Brief:
Copy the items from the line with "662x704 pixels. How" to the line with "Preview the Option", substituting "Run" for "Simulate" and leaving everything else unchanged.

Given data:
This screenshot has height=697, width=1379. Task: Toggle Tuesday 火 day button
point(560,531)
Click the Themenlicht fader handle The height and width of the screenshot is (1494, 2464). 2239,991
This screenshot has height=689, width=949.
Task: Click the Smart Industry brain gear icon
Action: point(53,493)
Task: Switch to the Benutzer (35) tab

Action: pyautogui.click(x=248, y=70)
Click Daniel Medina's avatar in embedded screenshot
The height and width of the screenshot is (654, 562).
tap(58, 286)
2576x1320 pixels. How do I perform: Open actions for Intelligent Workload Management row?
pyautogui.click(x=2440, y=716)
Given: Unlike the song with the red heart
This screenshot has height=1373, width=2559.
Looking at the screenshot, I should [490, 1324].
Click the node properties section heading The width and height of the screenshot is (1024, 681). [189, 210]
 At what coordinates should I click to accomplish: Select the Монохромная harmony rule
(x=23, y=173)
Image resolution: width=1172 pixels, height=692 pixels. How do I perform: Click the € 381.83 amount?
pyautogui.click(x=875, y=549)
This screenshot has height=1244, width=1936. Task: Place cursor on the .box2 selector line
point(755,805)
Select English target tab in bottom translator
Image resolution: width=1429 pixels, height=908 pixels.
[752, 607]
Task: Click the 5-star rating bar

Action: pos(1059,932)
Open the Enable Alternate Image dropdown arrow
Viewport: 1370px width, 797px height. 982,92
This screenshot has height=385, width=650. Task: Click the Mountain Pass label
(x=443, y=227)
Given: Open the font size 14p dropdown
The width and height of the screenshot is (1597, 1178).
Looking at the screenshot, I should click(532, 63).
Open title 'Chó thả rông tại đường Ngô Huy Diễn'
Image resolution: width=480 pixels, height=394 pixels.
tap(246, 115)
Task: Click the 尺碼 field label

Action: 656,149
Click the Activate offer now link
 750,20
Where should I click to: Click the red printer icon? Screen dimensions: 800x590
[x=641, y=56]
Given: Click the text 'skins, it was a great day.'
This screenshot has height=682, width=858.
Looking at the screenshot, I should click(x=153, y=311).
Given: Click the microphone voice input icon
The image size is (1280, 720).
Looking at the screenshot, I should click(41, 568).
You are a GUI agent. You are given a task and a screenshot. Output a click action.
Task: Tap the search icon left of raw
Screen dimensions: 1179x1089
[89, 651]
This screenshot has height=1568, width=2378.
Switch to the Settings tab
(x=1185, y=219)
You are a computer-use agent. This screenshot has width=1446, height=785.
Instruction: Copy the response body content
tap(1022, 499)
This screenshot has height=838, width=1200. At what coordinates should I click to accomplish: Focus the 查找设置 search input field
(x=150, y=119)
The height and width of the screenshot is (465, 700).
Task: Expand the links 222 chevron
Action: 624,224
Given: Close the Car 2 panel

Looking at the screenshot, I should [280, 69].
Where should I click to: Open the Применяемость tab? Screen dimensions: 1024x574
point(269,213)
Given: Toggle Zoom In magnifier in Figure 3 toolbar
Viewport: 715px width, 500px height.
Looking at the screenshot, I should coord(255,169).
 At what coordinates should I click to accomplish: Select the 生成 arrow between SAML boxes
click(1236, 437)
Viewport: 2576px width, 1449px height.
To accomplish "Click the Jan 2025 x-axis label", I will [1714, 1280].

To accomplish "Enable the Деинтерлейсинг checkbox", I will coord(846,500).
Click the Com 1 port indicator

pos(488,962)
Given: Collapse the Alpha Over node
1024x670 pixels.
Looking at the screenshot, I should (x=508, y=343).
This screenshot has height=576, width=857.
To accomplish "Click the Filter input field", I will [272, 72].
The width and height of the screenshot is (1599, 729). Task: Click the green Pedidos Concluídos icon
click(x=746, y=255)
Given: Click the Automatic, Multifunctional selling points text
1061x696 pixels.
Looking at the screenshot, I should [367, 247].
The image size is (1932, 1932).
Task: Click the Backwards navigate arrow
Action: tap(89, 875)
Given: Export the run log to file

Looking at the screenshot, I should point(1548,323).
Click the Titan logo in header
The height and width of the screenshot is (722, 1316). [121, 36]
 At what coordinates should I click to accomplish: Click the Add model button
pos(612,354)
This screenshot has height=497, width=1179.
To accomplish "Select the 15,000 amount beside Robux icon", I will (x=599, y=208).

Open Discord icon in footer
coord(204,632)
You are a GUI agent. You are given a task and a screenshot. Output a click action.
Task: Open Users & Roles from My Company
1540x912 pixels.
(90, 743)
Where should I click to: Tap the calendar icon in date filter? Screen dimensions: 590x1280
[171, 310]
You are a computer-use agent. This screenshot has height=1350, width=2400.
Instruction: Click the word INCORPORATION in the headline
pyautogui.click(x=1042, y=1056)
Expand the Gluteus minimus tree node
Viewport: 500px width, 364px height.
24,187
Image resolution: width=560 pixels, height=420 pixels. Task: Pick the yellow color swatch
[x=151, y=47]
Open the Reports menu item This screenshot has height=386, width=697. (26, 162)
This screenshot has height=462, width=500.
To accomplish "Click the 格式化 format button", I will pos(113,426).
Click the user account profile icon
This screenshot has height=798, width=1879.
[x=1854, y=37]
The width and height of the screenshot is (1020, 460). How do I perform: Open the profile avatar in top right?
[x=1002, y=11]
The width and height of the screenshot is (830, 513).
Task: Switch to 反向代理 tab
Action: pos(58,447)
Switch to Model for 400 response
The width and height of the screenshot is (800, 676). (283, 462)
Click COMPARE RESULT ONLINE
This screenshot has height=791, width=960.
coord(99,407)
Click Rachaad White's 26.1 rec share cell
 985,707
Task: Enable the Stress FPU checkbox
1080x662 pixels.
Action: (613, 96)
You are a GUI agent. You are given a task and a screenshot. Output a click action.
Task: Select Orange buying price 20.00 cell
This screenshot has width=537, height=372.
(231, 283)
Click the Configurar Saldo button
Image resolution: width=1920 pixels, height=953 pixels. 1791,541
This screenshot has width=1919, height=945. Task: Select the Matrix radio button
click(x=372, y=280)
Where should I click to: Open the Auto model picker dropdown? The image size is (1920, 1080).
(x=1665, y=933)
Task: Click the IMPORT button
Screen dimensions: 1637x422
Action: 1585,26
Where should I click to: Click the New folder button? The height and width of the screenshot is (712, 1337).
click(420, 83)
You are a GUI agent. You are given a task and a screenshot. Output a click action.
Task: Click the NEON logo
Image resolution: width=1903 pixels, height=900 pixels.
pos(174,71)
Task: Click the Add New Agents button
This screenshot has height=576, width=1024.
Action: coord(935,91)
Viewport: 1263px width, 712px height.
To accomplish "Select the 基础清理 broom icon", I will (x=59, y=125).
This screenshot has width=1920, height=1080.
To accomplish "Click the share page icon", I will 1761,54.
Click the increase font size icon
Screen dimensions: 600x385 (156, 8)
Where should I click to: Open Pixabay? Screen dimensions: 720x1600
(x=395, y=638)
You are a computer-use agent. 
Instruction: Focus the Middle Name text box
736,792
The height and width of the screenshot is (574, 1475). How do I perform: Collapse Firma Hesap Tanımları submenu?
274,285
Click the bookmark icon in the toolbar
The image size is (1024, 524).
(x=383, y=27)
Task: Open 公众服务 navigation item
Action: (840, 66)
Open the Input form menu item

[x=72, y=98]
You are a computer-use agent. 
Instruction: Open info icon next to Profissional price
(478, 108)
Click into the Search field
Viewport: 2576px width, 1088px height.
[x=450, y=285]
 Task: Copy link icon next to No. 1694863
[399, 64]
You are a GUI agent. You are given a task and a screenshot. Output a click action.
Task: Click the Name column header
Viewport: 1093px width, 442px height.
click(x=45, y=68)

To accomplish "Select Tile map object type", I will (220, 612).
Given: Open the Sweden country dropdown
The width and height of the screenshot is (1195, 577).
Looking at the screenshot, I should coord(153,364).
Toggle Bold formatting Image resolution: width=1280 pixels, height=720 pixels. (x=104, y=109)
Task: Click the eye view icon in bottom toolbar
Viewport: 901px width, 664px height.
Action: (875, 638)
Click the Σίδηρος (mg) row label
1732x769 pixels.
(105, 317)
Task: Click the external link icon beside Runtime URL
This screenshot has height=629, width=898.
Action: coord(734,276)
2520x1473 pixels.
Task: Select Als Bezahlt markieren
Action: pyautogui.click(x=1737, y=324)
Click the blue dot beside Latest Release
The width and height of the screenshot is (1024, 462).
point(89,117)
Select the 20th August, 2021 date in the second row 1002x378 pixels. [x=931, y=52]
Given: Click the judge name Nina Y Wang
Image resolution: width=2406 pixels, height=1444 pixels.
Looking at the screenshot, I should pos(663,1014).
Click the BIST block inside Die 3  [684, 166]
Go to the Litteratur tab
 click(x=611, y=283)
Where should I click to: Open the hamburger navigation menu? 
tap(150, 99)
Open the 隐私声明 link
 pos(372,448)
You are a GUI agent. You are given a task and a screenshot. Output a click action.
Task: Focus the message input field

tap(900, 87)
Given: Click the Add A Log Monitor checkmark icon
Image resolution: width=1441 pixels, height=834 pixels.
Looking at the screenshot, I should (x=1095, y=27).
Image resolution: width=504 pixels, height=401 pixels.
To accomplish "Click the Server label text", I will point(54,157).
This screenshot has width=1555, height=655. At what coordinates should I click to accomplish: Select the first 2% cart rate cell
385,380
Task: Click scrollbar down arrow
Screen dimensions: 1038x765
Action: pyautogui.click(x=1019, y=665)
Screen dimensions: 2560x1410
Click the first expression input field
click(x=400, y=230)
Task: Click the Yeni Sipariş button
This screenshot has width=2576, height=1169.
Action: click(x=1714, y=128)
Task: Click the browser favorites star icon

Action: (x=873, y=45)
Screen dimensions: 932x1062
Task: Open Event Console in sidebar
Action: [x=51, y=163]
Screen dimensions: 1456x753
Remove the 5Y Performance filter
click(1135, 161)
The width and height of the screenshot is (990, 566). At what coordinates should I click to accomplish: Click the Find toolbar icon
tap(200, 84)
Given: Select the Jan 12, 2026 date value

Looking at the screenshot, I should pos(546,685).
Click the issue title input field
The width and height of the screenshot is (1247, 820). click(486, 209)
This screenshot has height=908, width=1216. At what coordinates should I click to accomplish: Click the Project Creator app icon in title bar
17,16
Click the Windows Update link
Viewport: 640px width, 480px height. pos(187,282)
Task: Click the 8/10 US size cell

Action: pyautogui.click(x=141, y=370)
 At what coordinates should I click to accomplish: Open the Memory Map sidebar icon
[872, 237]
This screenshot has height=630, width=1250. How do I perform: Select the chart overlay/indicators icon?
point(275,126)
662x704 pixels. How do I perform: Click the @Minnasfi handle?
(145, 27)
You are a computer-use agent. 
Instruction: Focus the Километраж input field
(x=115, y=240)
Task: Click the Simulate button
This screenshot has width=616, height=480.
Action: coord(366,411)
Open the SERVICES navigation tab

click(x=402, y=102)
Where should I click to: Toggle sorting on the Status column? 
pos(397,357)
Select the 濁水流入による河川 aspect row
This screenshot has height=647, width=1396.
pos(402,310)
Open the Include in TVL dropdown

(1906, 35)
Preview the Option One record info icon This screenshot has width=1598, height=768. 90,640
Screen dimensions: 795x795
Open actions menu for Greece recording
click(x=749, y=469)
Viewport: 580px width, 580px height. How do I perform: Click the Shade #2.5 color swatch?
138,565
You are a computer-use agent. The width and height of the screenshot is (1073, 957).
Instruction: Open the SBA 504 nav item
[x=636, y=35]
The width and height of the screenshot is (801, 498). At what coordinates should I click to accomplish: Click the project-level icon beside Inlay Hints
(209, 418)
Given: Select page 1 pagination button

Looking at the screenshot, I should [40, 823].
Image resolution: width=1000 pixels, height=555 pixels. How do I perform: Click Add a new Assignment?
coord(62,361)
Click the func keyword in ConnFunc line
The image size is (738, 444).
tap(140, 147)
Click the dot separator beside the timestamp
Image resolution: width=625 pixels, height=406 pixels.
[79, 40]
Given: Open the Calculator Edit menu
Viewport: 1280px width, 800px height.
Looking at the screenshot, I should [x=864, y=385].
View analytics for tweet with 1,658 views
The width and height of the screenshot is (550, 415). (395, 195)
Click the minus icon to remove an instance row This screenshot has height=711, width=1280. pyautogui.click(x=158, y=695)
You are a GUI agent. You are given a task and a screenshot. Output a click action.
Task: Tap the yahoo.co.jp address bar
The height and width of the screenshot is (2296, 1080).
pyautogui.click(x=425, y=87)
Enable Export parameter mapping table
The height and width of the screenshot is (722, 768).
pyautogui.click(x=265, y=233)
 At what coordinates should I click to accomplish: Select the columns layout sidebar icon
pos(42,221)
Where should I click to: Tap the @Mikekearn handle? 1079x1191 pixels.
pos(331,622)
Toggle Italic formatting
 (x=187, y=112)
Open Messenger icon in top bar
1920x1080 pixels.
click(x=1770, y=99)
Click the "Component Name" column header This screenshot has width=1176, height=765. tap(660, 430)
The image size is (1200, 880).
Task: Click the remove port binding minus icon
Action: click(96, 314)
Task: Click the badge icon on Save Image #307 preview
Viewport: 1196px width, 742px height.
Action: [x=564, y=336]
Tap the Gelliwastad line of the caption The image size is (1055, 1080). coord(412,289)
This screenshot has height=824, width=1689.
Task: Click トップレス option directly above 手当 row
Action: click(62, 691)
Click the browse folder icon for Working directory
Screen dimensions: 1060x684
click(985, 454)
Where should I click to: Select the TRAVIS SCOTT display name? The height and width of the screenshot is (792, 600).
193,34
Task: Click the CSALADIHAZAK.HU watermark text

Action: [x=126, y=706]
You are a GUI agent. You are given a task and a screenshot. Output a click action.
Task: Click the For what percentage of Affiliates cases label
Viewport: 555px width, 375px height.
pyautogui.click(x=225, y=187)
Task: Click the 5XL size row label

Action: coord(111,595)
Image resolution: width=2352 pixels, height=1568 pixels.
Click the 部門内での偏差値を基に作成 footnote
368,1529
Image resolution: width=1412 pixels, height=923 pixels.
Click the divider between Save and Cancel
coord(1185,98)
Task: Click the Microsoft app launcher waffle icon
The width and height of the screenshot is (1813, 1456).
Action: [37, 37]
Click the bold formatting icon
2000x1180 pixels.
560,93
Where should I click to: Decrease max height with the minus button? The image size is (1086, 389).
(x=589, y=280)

Answer below:
662x704 pixels. How do I perform: Click the @Minnasfi handle?
(145, 27)
You are a computer-use agent. 
Instruction: Focus the Километраж input field
(x=115, y=240)
Task: Click the Run button
This screenshot has width=616, height=480.
Action: coord(366,411)
Open the SERVICES navigation tab

click(x=402, y=102)
Where should I click to: Toggle sorting on the Status column? 
pos(397,357)
Select the 濁水流入による河川 aspect row
This screenshot has height=647, width=1396.
pos(402,310)
Open the Include in TVL dropdown

(1906, 35)
Preview the Option One record info icon This screenshot has width=1598, height=768. 90,640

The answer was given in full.